Darcy M. Hamilton
October 2, 2014
A recent decision by the U.S. Tax Court in Bobrow v. Commissioner, T.C. Memo. 2014-21 effects the IRS’s once liberal interpretation of the tax code relating to rollovers from IRAs and poses a risk for investors unaware of this new interpretation of long-standing rules relating to IRAs.
Retirement account holders may be familiar with the rule outlined in Section 408(d)(3)(A) of the tax code which essentially provides that, unlike other distributions from an IRA, proceeds are not taxable when placed in another IRA, individual retirement annuity, or retirement plan within 60 days. This is commonly referred to as a “rollover”.
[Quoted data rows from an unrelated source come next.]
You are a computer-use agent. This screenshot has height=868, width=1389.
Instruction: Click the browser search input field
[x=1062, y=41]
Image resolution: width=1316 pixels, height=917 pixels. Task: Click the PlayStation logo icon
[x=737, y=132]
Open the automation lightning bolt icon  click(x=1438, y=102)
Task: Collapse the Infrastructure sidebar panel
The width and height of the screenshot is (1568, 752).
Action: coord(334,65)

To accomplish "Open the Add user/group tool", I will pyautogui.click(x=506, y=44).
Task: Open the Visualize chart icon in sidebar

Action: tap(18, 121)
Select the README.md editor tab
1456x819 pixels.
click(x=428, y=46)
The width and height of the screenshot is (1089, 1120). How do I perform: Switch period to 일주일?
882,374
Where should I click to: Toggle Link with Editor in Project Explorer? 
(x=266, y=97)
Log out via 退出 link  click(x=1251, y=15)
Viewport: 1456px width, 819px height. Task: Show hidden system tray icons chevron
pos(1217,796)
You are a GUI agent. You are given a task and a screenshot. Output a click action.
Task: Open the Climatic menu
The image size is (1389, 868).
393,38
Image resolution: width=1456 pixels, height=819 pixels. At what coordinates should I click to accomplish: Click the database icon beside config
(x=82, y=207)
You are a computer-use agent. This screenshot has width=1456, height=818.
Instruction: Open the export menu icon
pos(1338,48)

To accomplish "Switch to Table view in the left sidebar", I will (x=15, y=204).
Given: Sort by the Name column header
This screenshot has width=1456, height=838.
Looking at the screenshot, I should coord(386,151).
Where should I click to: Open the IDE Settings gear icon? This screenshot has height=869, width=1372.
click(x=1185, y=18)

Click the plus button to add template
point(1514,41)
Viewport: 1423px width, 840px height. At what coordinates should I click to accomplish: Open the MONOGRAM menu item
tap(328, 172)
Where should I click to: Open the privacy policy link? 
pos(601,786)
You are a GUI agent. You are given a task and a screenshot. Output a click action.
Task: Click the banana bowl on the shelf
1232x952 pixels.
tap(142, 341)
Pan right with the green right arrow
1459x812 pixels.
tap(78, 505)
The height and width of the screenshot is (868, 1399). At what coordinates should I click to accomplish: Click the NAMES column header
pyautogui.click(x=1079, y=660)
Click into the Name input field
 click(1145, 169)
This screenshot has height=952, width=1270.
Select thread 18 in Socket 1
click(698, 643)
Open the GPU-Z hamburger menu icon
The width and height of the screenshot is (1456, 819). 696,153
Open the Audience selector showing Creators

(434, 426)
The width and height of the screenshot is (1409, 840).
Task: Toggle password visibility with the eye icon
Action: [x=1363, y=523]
In Bobrow, the Court recognized that Congress enacted Section 408(d)(3)(A) as a way of providing employees with a measure of flexibility with regard to their retirement planning, but went on to say that Congress added Section 408(d)(3)(B), which provides that an individual is permitted to make only one such IRA to IRA rollover in a 1-year period, as a way to ensure that taxpayers did not take advantage of Section 408(d)(3)(A) to repeatedly shift nontaxable income in and out of retirement accounts.
For years, the IRS interpreted Section 408(d)(3)(A)to apply on an IRA-by-IRA basis. Accordingly, retirement account holders had the ability to conduct multiple indirect rollovers from one IRA to another, based upon the IRS’s own interpretation of the rules. However, in Bobrow, the Court determined that the plain language of Section 408(d)(3)(B) is “not specific to any single IRA maintained by an individual but instead applies to all IRAs maintained by a taxpayer.” [Emphasis added].
The IRS has announced, in Announcement 2014-15, that it intends to follow the Court’s decision in Bobrow and, as of January 1, 2015, will apply the limitation on an aggregate basis, meaning that an individual may not make an IRA to IRA rollover if he or she had made such a rollover involving any of his or her IRAs in the preceding 1-year period.
In an important footnote to the Bobrow case, supported by the IRS’s announcement, the Court made a distinction between rollovers and transferring funds directly between the trustees of IRAs. The Court indicated that transferring funds directly between trustees would not result in a distribution, since such funds are not within the direct control and use of the participant. Accordingly, to reduce the risk of exposure to penalties, if you want to transfer IRA funds from one institution to another, it may be prudent to ask the financial institutions to handle the paperwork, rather than distributing the funds directly to yourself and then transferring to another IRA.